* EXERCISE DIRECTIONS:
Please copy out the rows below, substituting "Window" for every occurrence of "Viewport" and leaving everything else unchanged.

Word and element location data
* * *

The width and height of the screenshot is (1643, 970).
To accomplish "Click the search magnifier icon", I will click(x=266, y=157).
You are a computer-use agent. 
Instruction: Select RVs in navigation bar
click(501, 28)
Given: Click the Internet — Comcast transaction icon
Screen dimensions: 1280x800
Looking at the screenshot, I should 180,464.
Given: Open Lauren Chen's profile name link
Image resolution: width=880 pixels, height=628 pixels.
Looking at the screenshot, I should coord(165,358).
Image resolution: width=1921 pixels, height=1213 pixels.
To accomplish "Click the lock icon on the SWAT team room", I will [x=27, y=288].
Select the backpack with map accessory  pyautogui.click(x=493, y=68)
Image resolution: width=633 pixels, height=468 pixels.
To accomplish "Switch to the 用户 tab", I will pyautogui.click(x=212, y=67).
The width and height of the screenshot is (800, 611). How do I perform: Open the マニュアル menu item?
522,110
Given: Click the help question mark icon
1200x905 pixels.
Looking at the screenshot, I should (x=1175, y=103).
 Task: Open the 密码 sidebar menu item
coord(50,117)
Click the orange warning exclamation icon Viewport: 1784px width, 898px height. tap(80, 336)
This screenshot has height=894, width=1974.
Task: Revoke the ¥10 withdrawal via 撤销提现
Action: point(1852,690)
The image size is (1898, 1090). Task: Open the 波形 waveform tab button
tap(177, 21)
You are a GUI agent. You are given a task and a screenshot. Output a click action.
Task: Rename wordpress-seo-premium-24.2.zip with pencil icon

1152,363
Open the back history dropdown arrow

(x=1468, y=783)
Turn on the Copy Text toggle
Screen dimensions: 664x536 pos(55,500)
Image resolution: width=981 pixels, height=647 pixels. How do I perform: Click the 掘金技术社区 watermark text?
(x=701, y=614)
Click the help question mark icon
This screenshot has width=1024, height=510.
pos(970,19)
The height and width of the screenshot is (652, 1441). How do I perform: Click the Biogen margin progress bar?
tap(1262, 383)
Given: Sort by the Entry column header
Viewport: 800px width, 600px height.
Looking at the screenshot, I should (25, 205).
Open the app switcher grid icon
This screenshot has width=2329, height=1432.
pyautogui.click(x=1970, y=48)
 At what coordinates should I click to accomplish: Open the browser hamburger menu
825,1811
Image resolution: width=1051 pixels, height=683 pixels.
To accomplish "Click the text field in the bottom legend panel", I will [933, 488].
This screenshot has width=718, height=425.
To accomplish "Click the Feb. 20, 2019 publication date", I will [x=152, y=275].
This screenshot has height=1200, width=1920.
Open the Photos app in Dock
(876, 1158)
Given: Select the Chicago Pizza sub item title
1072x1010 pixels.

* * *

* ANSWER TO THE EXERCISE:
The width and height of the screenshot is (1643, 970).
To accomplish "Click the search magnifier icon", I will click(x=266, y=157).
You are a computer-use agent. 
Instruction: Select RVs in navigation bar
click(501, 28)
Given: Click the Internet — Comcast transaction icon
Screen dimensions: 1280x800
Looking at the screenshot, I should 180,464.
Given: Open Lauren Chen's profile name link
Image resolution: width=880 pixels, height=628 pixels.
Looking at the screenshot, I should coord(165,358).
Image resolution: width=1921 pixels, height=1213 pixels.
To accomplish "Click the lock icon on the SWAT team room", I will [x=27, y=288].
Select the backpack with map accessory  pyautogui.click(x=493, y=68)
Image resolution: width=633 pixels, height=468 pixels.
To accomplish "Switch to the 用户 tab", I will pyautogui.click(x=212, y=67).
The width and height of the screenshot is (800, 611). How do I perform: Open the マニュアル menu item?
522,110
Given: Click the help question mark icon
1200x905 pixels.
Looking at the screenshot, I should (x=1175, y=103).
 Task: Open the 密码 sidebar menu item
coord(50,117)
Click the orange warning exclamation icon Window: 1784px width, 898px height. tap(80, 336)
This screenshot has height=894, width=1974.
Task: Revoke the ¥10 withdrawal via 撤销提现
Action: point(1852,690)
The image size is (1898, 1090). Task: Open the 波形 waveform tab button
tap(177, 21)
You are a GUI agent. You are given a task and a screenshot. Output a click action.
Task: Rename wordpress-seo-premium-24.2.zip with pencil icon

1152,363
Open the back history dropdown arrow

(x=1468, y=783)
Turn on the Copy Text toggle
Screen dimensions: 664x536 pos(55,500)
Image resolution: width=981 pixels, height=647 pixels. How do I perform: Click the 掘金技术社区 watermark text?
(x=701, y=614)
Click the help question mark icon
This screenshot has width=1024, height=510.
pos(970,19)
The height and width of the screenshot is (652, 1441). How do I perform: Click the Biogen margin progress bar?
tap(1262, 383)
Given: Sort by the Entry column header
Window: 800px width, 600px height.
Looking at the screenshot, I should (25, 205).
Open the app switcher grid icon
This screenshot has width=2329, height=1432.
pyautogui.click(x=1970, y=48)
 At what coordinates should I click to accomplish: Open the browser hamburger menu
825,1811
Image resolution: width=1051 pixels, height=683 pixels.
To accomplish "Click the text field in the bottom legend panel", I will [933, 488].
This screenshot has width=718, height=425.
To accomplish "Click the Feb. 20, 2019 publication date", I will [x=152, y=275].
This screenshot has height=1200, width=1920.
Open the Photos app in Dock
(876, 1158)
Given: Select the Chicago Pizza sub item title
1072x1010 pixels.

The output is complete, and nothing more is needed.